RECORD EXTRACTS:
┌────────

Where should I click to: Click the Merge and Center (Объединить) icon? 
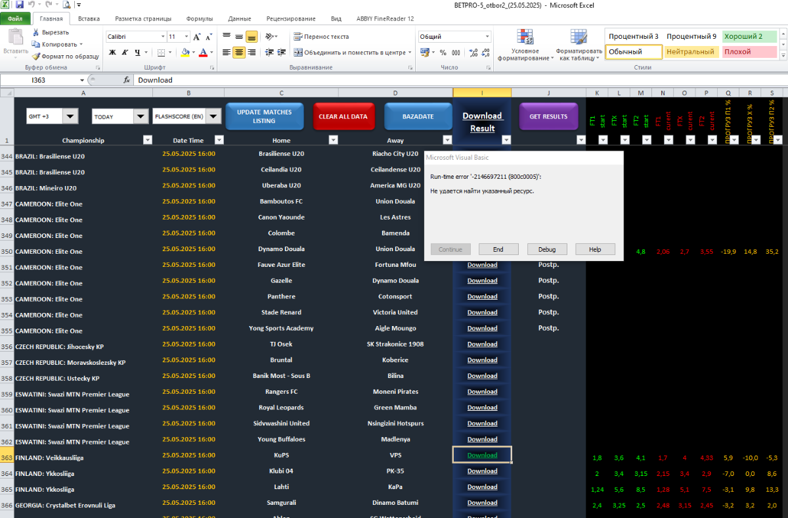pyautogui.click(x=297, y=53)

└────────
┌────────

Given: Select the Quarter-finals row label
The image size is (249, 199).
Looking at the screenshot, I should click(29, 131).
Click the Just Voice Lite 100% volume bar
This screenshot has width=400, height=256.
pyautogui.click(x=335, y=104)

└────────

PROBLEM REQUIREMENTS: Output the items as a two-column CSV with the columns input and output, one row per item, putting its text and its answer each in a single quoted field with line breaks replaced by spaces. Begin at the line that has "Where should I", stop after the line that has "pyautogui.click(x=297, y=53)", and leave the pictures out.

SOLUTION TO THIS TASK:
input,output
"Where should I click to: Click the Merge and Center (Объединить) icon?","pyautogui.click(x=297, y=53)"